Exercise, Recovery, and Fitness During the Pandemic:
4 Ways to Make it Happen
Written by: Kiley Morrow
As the COVID-19 pandemic hit the world, the ordinary, daily schedules of everyone's lives were one of the first things interrupted. Suddenly, people are trying to find a normalcy in their life to get them through this pandemic. Here are some examples for you or for you to share on how to include wellness and exercise into your “new” routines.
One of the things that can still be a part of daily life is exercising. While some people are gaining a quarantine fifteen, you can be bettering yourself every day. Since most gyms are closed or have limited openings, finding out how to make exercising happen during a pandemic can be difficult, but as long as you follow the following four ways to make fitness happen, you can come out of this lockdown as the best version of you.
Find the Right Motivation
The first, and possibly the most important thing that goes into getting into a healthy workout routine is finding the motivation to get yourself out of bed and into the gym clothes. Think about what brought you here, and why you want to exercise. With summer here, maybe your motivation is getting your dream summer body. Your motivation could also be a little less extreme like you want to be able to eat an ice cream cone on the hottest day without feeling guilty about it. Whatever your motivation is, make sure you hold on to it. It might get hard after a while to keep going, but if you keep your goal in mind, it will be easier to get through the hard days. You can write it down somewhere you are always near, like on your mirror or a piece of paper next to your bed. As long as you keep your motivation close to you, working out in quarantine will become much more manageable.
Change Your Eating and Sleeping Habits
The next most important thing about getting yourself into exercising is making sure you know that exercising once a day is not going to give you that summer body you want. You also have to keep eating healthily, and you should get a good night’s rest. If this is the hardest part for you, make yourself a plan. Come up with different meals that you like to eat that are also healthy and good for your body, and prepare them ahead of time, or make cooking dinner a little more fun. There can always be a cheat day or two, so do not feel super guilty if you indulge in some ice cream and hot dogs, however, it is essential to keep eating healthy in mind. Being at home all of the time makes it more tempting to snack throughout the day, but try to hold yourself back from going into the kitchen every 20 minutes.
Sleeping well is also a huge part of working out and fitness altogether. When you sleep, your body goes through many processes to allow your muscles to recover and get ready for the next day, so if you do not give your body the rest it needs to recover, it will become immensely harder to exercise the next day.
Your mind and body need sleep, so make sure you are giving yourself enough hours to sleep.

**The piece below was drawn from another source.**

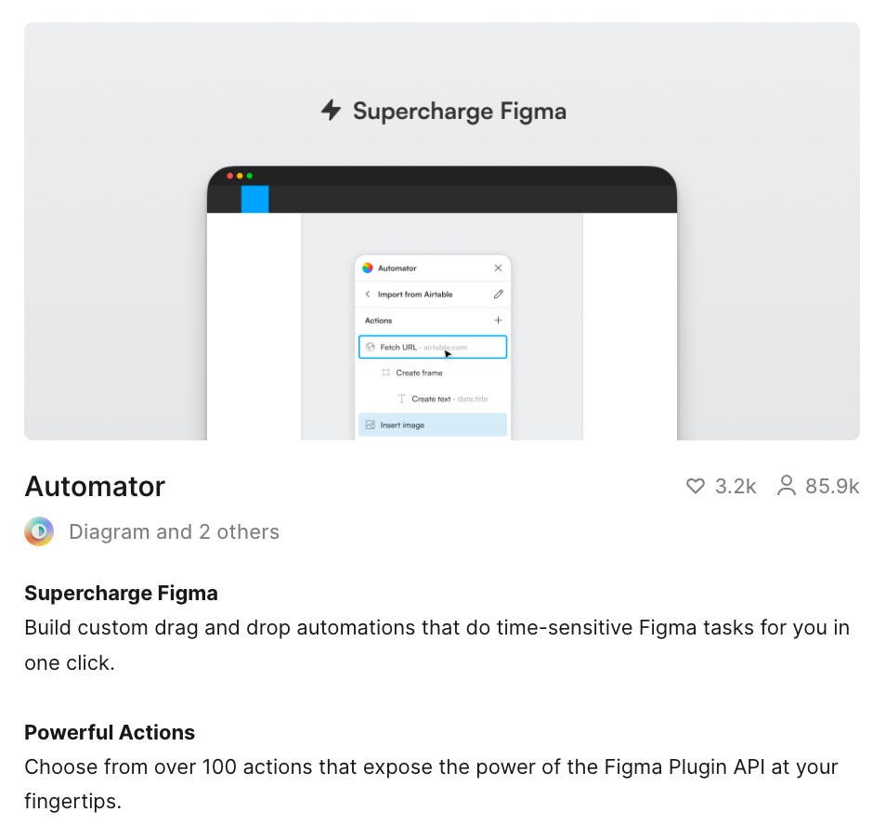Select the Insert image action row
The height and width of the screenshot is (838, 886).
[433, 425]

Make a Quarantine Workout Schedule
Working out at home can be difficult if you do not have the typical machines you usually use or need to exercise, so you might have to get creative. Making a workout schedule can make this easier, so you already know what you are going to each day ahead of time. If you go into your workout unprepared, you might lose that motivation due to frustration because you can't find any exercises you want to do. Lucky for you, the internet is filled with different workout routines and videos to guide you in an at-home workout. Different online exercises target all kinds of things you might want to exercise for, like getting rid of those stubborn love handles or getting a more intense interval training workout. Plan what you are going to work on each day ahead of time and working out gets one step easier.
Give Your Body a Break
Another significant role in exercising healthily is giving your body a break. Working out every single day can lead to your body breaking down, so figure out what you need to do to stay fresh, yet healthy and happy.

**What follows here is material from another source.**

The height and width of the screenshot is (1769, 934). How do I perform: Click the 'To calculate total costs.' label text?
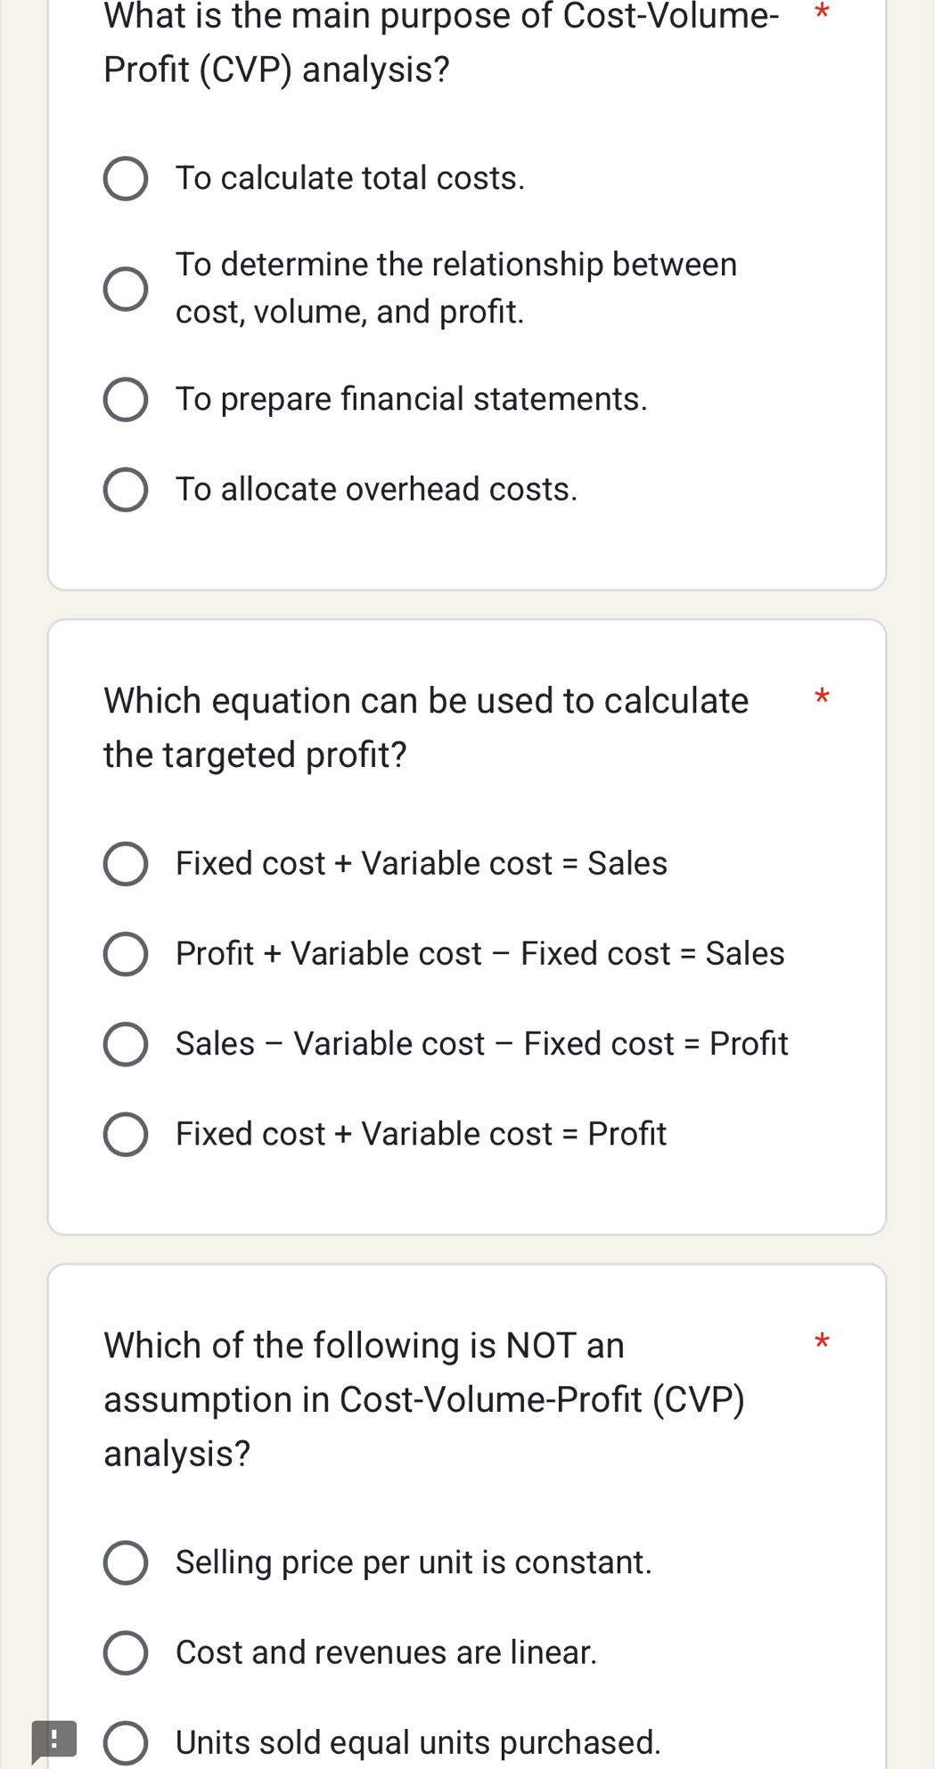point(350,178)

Try working out six days a week, and then having one day off. If having only one day off is frightening to you, listen to your body and start with having a few more off days in the beginning, and then train yourself to need fewer breaks. On days you have off, you do not need to sit in bed all day, but instead of working out intensely, you can go on a bike ride, a hike, a walk around the neighborhood, or anything else that is still physically active, yet a break from your usual fitness routine. As long as you listen to your body, you will notice good changes quickly.